┌──

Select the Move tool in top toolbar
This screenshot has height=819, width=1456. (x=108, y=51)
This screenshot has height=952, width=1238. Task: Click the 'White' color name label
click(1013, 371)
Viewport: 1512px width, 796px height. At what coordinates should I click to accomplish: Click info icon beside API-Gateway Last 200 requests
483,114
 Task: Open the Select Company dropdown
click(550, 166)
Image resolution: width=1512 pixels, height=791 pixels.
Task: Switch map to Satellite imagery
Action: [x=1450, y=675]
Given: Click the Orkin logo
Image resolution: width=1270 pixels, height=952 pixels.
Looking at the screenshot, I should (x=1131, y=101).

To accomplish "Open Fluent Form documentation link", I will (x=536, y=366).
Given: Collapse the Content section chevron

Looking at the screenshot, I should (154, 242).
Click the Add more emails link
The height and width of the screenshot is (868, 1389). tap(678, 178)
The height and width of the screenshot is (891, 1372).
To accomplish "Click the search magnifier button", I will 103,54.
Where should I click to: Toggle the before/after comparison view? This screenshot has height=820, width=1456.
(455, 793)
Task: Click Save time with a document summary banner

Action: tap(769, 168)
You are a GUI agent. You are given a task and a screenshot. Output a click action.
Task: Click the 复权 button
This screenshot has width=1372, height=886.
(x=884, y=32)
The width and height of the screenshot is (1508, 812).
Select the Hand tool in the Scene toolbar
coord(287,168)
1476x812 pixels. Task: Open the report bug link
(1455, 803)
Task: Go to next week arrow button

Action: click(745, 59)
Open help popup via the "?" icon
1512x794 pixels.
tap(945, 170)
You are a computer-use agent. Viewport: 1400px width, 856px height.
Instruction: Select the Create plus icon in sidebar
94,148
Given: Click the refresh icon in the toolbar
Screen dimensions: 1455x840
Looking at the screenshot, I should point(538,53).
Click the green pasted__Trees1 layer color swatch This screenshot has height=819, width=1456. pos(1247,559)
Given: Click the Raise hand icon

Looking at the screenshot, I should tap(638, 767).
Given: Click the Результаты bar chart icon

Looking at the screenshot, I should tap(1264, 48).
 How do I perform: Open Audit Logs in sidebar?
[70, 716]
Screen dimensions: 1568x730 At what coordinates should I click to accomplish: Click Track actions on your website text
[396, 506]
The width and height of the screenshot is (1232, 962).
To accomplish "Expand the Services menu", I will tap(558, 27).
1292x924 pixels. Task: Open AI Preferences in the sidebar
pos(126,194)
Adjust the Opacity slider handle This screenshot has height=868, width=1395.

└──

An exact copy of the entire material is required.

Solution for this exercise.
Select the Move tool in top toolbar
This screenshot has height=819, width=1456. (x=108, y=51)
This screenshot has height=952, width=1238. Task: Click the 'White' color name label
click(1013, 371)
Viewport: 1512px width, 796px height. At what coordinates should I click to accomplish: Click info icon beside API-Gateway Last 200 requests
483,114
 Task: Open the Select Company dropdown
click(550, 166)
Image resolution: width=1512 pixels, height=791 pixels.
Task: Switch map to Satellite imagery
Action: [x=1450, y=675]
Given: Click the Orkin logo
Image resolution: width=1270 pixels, height=952 pixels.
Looking at the screenshot, I should (x=1131, y=101).

To accomplish "Open Fluent Form documentation link", I will (x=536, y=366).
Given: Collapse the Content section chevron

Looking at the screenshot, I should (154, 242).
Click the Add more emails link
The height and width of the screenshot is (868, 1389). tap(678, 178)
The height and width of the screenshot is (891, 1372).
To accomplish "Click the search magnifier button", I will 103,54.
Where should I click to: Toggle the before/after comparison view? This screenshot has height=820, width=1456.
(455, 793)
Task: Click Save time with a document summary banner

Action: tap(769, 168)
You are a GUI agent. You are given a task and a screenshot. Output a click action.
Task: Click the 复权 button
This screenshot has width=1372, height=886.
(x=884, y=32)
The width and height of the screenshot is (1508, 812).
Select the Hand tool in the Scene toolbar
coord(287,168)
1476x812 pixels. Task: Open the report bug link
(1455, 803)
Task: Go to next week arrow button

Action: click(745, 59)
Open help popup via the "?" icon
1512x794 pixels.
tap(945, 170)
You are a computer-use agent. Viewport: 1400px width, 856px height.
Instruction: Select the Create plus icon in sidebar
94,148
Given: Click the refresh icon in the toolbar
Screen dimensions: 1455x840
Looking at the screenshot, I should point(538,53).
Click the green pasted__Trees1 layer color swatch This screenshot has height=819, width=1456. pos(1247,559)
Given: Click the Raise hand icon

Looking at the screenshot, I should tap(638, 767).
Given: Click the Результаты bar chart icon

Looking at the screenshot, I should tap(1264, 48).
 How do I perform: Open Audit Logs in sidebar?
[70, 716]
Screen dimensions: 1568x730 At what coordinates should I click to accomplish: Click Track actions on your website text
[396, 506]
The width and height of the screenshot is (1232, 962).
To accomplish "Expand the Services menu", I will tap(558, 27).
1292x924 pixels. Task: Open AI Preferences in the sidebar
pos(126,194)
Adjust the Opacity slider handle This screenshot has height=868, width=1395.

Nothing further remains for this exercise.